As I already mentioned, WireShark and Cocoa Packet Analyzer are two tools which are widely used by IT folks to analyze and troubleshoot their networks.
However, someone on your local wi-fi network doesn't necessarily have to use Little Snitch, WireShark Cocoa Packet Analyzer, etc., in order to see what you are typing in your emails.
For example, someone can clandestinely install and enable Apple Remote Desktop, Timbuktu, or similar program on your computer, without you even knowing about it. By doing so, depending on the settings, they can not only see everything that you do on your computer, but if they set it up properly, they can even control your computer.
Furthermore, if someone on your local network knows your account name and admin password, they can connect to your machine, and do quite a bit, as if they are you.
For example, they can go to the Mail app support folder in your user library, copy the mboxes to their own machine, and then read all incoming and outgoing mail, if they have the right tools. You don't have to be a very advanced Mac user to do this.
The simple truth of the matter is that despite what a lot of people continue to erroneously believe, there is very little, if any, privacy on the Internet. A persistent and skilled hacker, government agency, husband, wife, boyfriend, girlfriend, curious person, etc., can eventually access what they want, if they persevere, across the Internet, or on a local LAN, such as your wi-fi network.
If large conglomerates, government agencies, universities, credit card companies, online businesses, etc., are not immune to being hacked, and their data stolen, isn't it kind of foolish to believe that us little guys on the bottom somehow remain immune?
In light of this, figuring out how to read someone else's email is really small potatoes by comparison.

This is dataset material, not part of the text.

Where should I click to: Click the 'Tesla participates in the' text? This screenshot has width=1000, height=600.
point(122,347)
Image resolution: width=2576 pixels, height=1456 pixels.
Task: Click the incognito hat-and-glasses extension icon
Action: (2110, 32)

But is YOUR husband doing this? Obviously, you better have some solid, clear proof before you go accusing him.
Regardless, it looks to me like you two really need to sit down and have a serious talk, because there is obviously a trust issue here.
Let me conclude by stating that I am not very knowledgeable in this area, so my information may not be 100% accurate, but I do believe that it is close to accurate.
I am sure that the Objective Development team, and other more experienced Little Snitch users here can correct anything mistaken which I may have stated, and add to it, if they so choose.